→ **Exercises**
(a) In the passage on noise colors, why does the writer say they cannot speak for people who use these noises to manage ADHD or sleep problems? Answer in one to three sentences.
(b) Summarize the passage on noise colors in two sentences.
(c) According to the passage on noise colors, what everyday sources produce violet noise?

→ **Study text**

..............................

Green noise: Green noise is a kind of white noise, but instead with an emphasis on the middle frequencies, allowing for a soothing sound that is reminiscent of nature. Green noise is often found when listening to the ocean, the wind, and is said to have been helpful for many to enhance calmness and therefore help with sleep.

Violet noise: Violet noise is also similar to white noise, but with the higher frequencies of sound being more intense than the others, and it is said to have a sort of hissing sound. Violet noise can be heard from the running water of a faucet or the whirring of a printer. It’s said to be helpful in treating tinnitus, a condition of hearing loss characterized by consistent ringing or buzzing in one’s ears.

Here is a playlist on YouTube of many of these beneficial sonic hues, with the videos being hours long so you can play them while you sleep or for other extended periods of time. There are also playlists on Spotify and other streaming platforms of these ‘colors’ of noise for your listening pleasure.

How They Worked For Me

I tried out all of the sonic hues listed above for myself, and here is how they worked for me with their respective intended uses. It’s important to keep in mind that my results are not representative of what may work for everyone, as I am one individual person. I don’t have ADHD or trouble sleeping, so I cannot speak for those who use these noises to mitigate their symptoms of said disorders.

..............................

→ **Source data**
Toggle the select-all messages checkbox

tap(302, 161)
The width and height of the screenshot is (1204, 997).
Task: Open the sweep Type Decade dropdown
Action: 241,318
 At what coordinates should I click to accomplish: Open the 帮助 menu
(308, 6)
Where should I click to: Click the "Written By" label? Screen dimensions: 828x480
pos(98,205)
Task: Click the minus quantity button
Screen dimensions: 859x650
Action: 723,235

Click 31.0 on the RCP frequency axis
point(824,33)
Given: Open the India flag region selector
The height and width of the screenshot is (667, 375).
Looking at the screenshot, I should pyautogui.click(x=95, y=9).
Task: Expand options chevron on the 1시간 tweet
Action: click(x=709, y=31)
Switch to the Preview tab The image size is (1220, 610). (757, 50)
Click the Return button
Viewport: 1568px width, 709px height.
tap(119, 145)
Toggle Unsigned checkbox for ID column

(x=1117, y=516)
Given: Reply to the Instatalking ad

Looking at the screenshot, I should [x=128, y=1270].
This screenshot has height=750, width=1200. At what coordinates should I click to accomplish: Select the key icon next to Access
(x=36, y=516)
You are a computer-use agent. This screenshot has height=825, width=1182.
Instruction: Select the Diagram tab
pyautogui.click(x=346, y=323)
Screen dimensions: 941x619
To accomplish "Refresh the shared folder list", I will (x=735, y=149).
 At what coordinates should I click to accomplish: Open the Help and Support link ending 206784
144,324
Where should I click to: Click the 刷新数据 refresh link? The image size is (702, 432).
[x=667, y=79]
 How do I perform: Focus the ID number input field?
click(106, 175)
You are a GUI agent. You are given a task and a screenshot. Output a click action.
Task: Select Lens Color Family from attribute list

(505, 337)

..............................

→ **Answers below**
(a) The writer does not have ADHD or trouble sleeping. Their results come from one individual and may not represent what works for everyone.

(b) Green noise stresses the middle frequencies and sounds like nature, which is said to help with calm and sleep. Violet noise stresses the higher frequencies, has a hissing sound, and is said to help with tinnitus; long playlists of these noises are available on YouTube, Spotify, and other platforms, and the writer tried each one.

(c) The running water of a faucet and the whirring of a printer.